A cubical block of side 7 cm is surmounted by a hemisphere of diameter equal to the side of the cube. Find the surface area of the solid.
\[
  A.{\text{ }}332.5c{m^2} \\
  B.{\text{ }}322.5c{m^2} \\
  C.{\text{ }}342.5c{m^2} \\
  D.{\text{ }}38.5c{m^2} \\
\]

Answer 1

Hint:- Hemisphere is above the cube. We had to only find the curved surface area of the hemisphere and the total surface area of the cube. After that we add both areas and then subtract the area of the hemisphere base from them.

Complete step-by-step answer:

Now let us first draw the figure according to the conditions given in the question.

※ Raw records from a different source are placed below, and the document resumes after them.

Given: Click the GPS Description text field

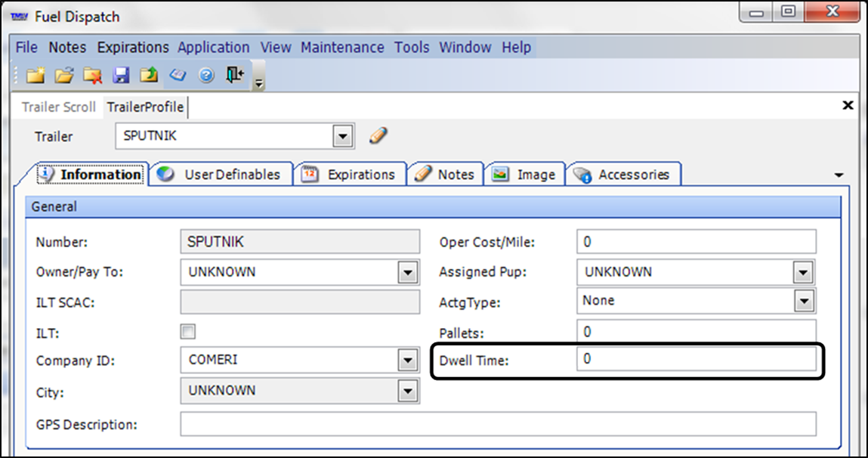Looking at the screenshot, I should [x=497, y=425].
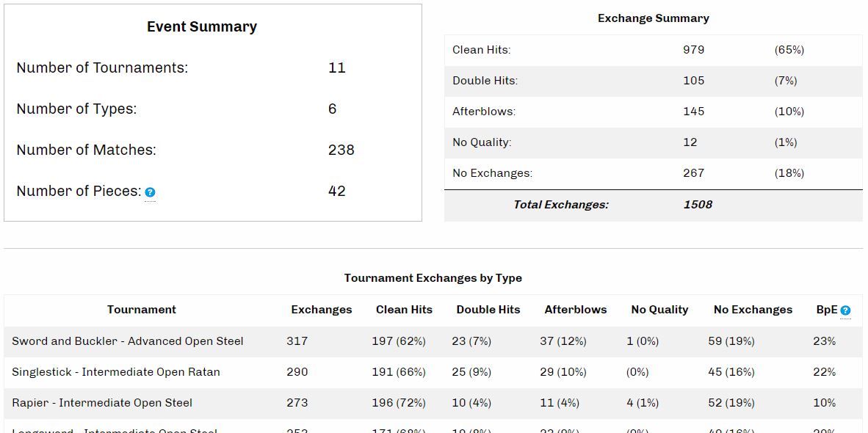This screenshot has width=868, height=433.
Task: Select the Afterblows column header
Action: (x=576, y=310)
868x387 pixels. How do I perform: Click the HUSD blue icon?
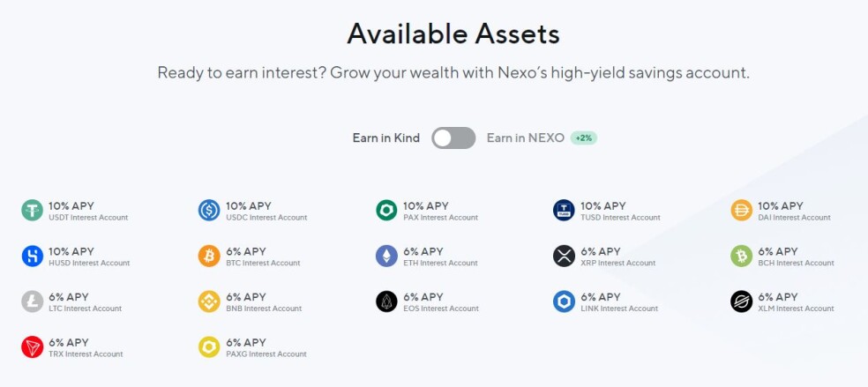pos(32,256)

Now as we can see from the above figure that the hemisphere is surmounted by a cube. So, it is clearly obvious that the greatest possible diameter of the hemisphere is equal to the side length of the cube.
So, as given in the question, the diameter of the hemisphere is 7 cm.
Here, we can see from the above figure that the hemisphere falls on the cube. So, in total surface area the base area of the hemisphere should not be included.
So, the surface area of the solid = surface area of cube + curved surface area of the hemisphere – base area of the hemisphere
Now we know that according to the formula for the surface area of the cube which states that if the side length of the cube is a. Then the curved surface area of the cube will be \[6{a^2}\].
So, the surface area of the given cube will be = \[6{\left( 7 \right)^2} = 6 \times 49 = 294{\text{ }}c{m^2}\]
Now according to the formula, the curved surface area of the hemisphere is \[2\pi {r^2}\], where r is the radius of the base of the hemisphere.
So, as we know that the diameter of the given hemisphere is 7 cm. So, its radius must be equal to \[\dfrac{7}{2}\] cm.
So, the curved surface area of the hemisphere is = \[2\pi {\left( {\dfrac{7}{2}} \right)^2} = 2 \times \dfrac{{22}}{7}{\left( {\dfrac{7}{2}} \right)^2} = 11 \times 7 = 77{\text{ }}c{m^2}\]
So, now as we know that the base of the hemisphere is of the shape of a circle. And the area of the circle is \[\pi {r^2}\], where r is the radius of the circle.
So, the area of base of the hemisphere will be = \[\pi {\left( {\dfrac{7}{2}} \right)^2} = \dfrac{{22}}{7} \times \dfrac{7}{2} \times \dfrac{7}{2} = \dfrac{{77}}{2}{\text{ }}c{m^2}\]
So, now the surface area of the solid will be = \[\left( {294 + 77 - \dfrac{{77}}{2}} \right)c{m^2} = \left( {371 - \dfrac{{77}}{2}} \right)c{m^2}\]
Surface area of solid = \[\dfrac{{742 - 77}}{2} = 332.5{\text{ }}c{m^2}\]
Hence, the correct option will be A.

Note:- Whenever we come up with this type of problem, we should remember that when the hemisphere is surmounted on the cube then the base of the hemisphere is over the surface of the cube. So, the base area of the hemisphere should not be included in the surface area of the solid. So, the surface area of solid will be equal to area of the cube (i.e. \[6{a^2}\]) + curved surface area of the hemisphere (i.e. \[2\pi {r^2}\]) – base area of the hemisphere (i.e. \[\pi {r^2}\]). This will be the easiest and efficient way to find the solution of the problem.